Aim of the task: What are the lines from the one with "1897x969 pixels." through the end of the records below, written out exactly and without the pictures?

Screenshot grounding data
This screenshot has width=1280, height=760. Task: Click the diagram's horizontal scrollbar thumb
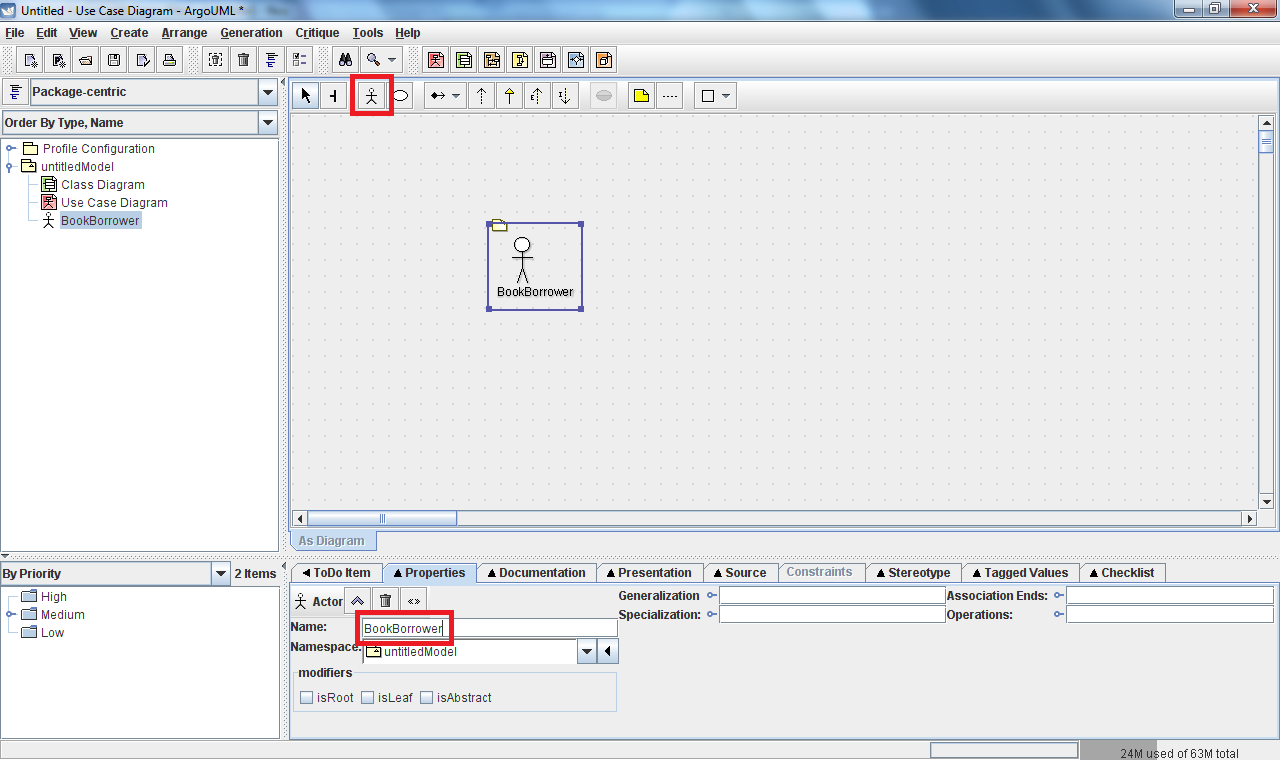381,519
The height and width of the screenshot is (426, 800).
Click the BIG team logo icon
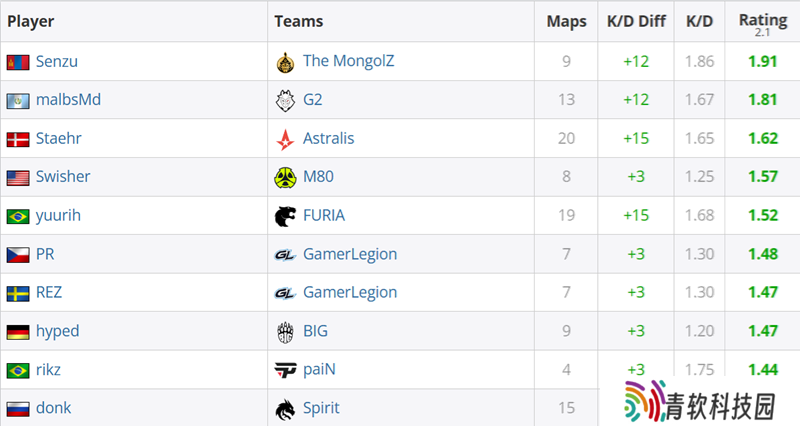pyautogui.click(x=285, y=332)
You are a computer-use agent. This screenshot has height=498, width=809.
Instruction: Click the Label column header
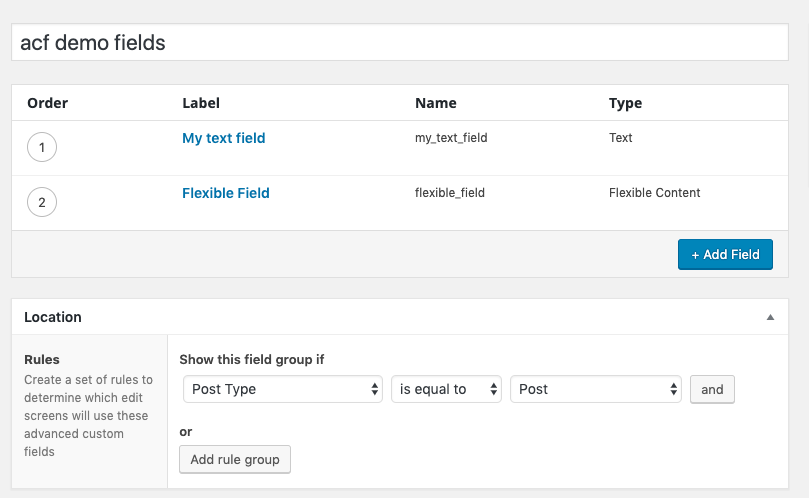coord(201,103)
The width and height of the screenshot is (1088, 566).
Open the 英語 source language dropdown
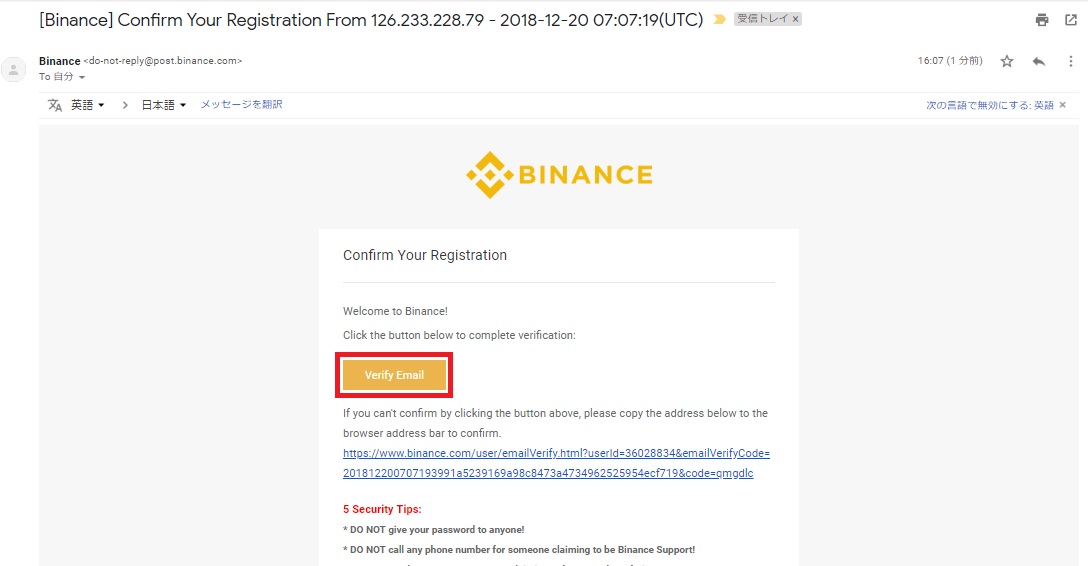click(87, 105)
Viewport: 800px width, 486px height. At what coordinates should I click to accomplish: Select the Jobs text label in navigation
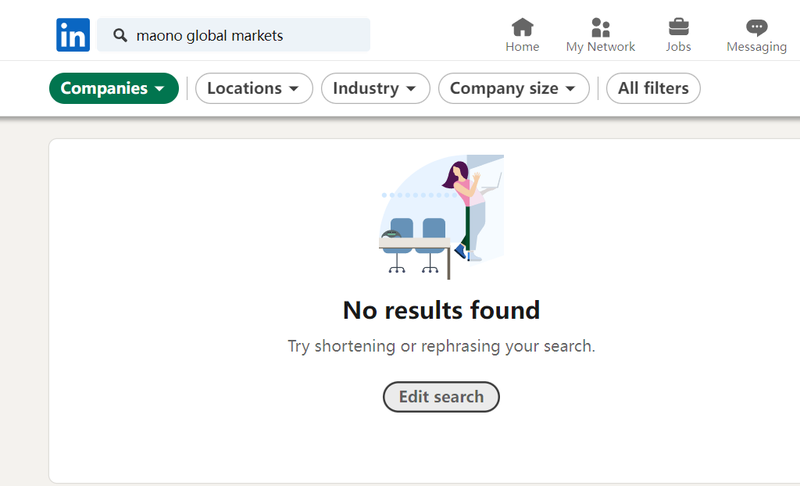(x=679, y=47)
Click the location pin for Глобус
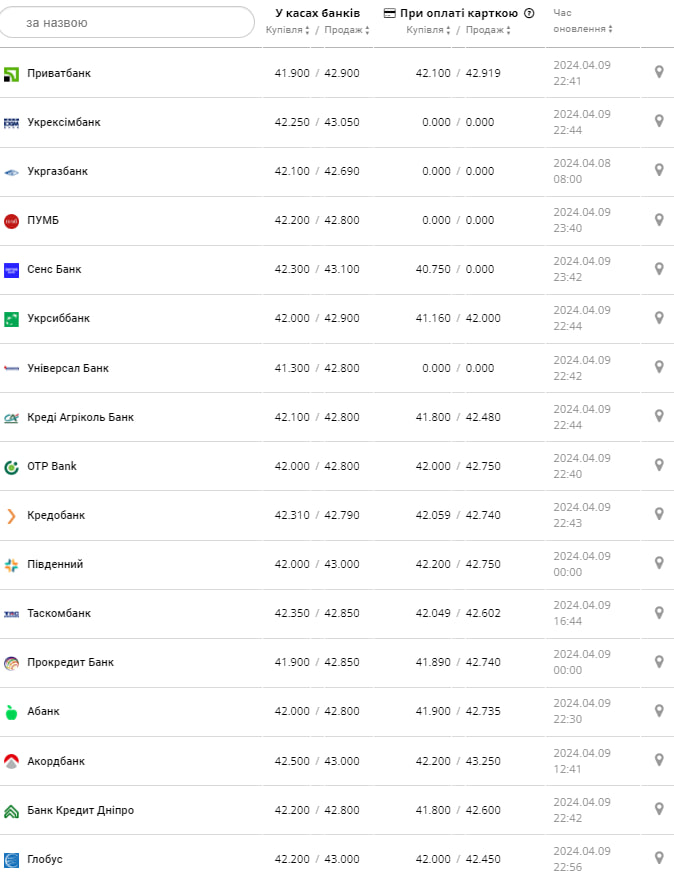This screenshot has height=879, width=674. (659, 858)
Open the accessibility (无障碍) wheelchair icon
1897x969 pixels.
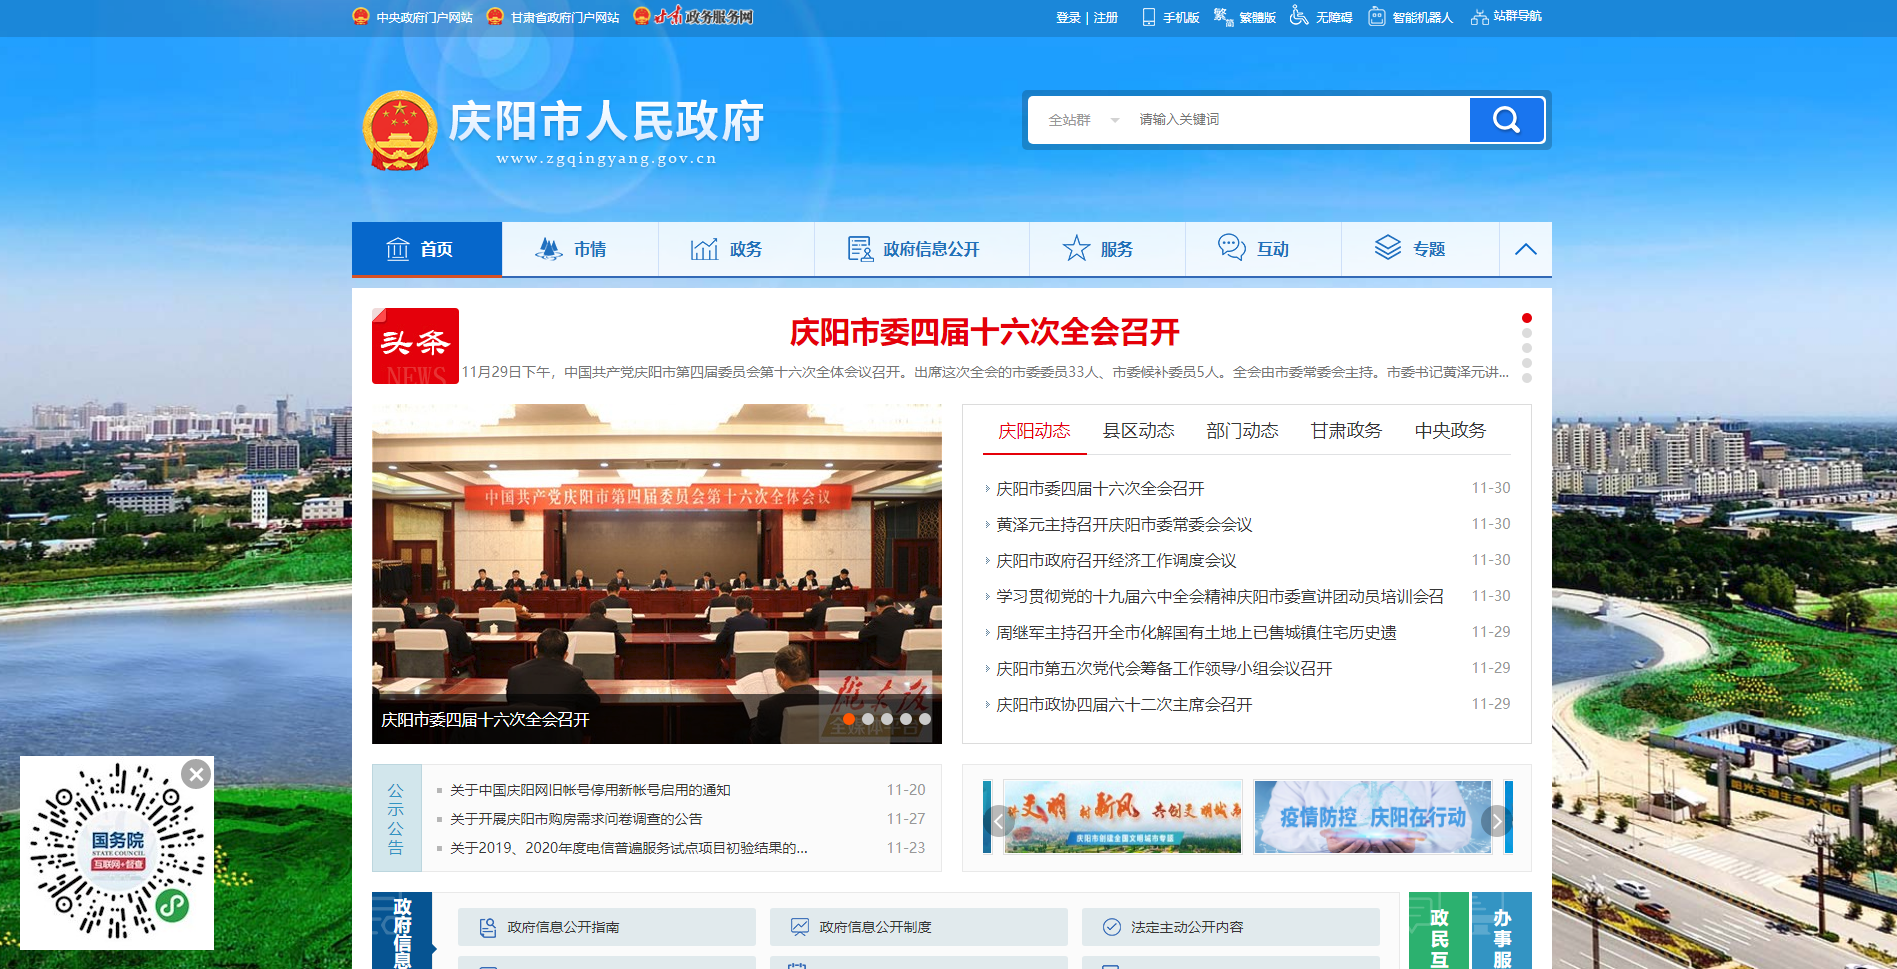tap(1299, 16)
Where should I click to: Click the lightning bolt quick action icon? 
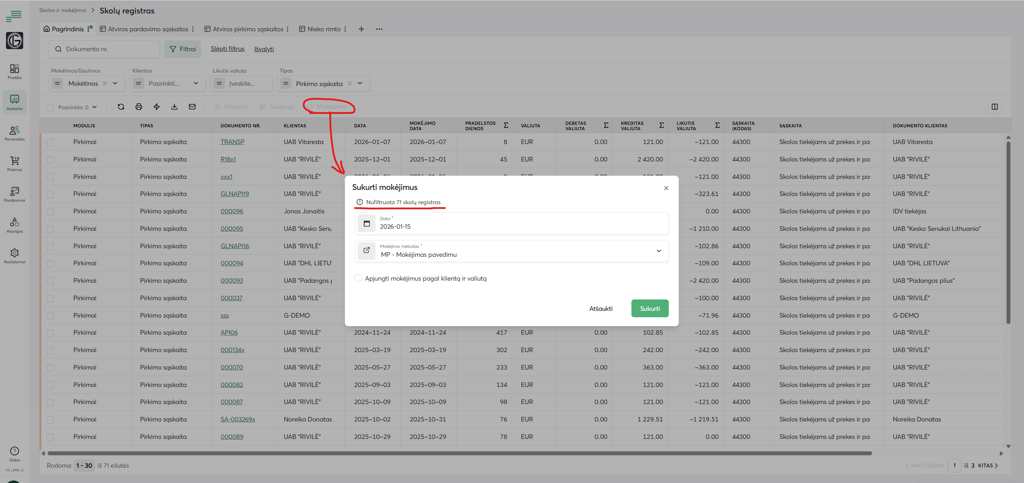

Output below:
1897x969 pixels.
tap(1299, 16)
Where should I click to: Click the lightning bolt quick action icon? 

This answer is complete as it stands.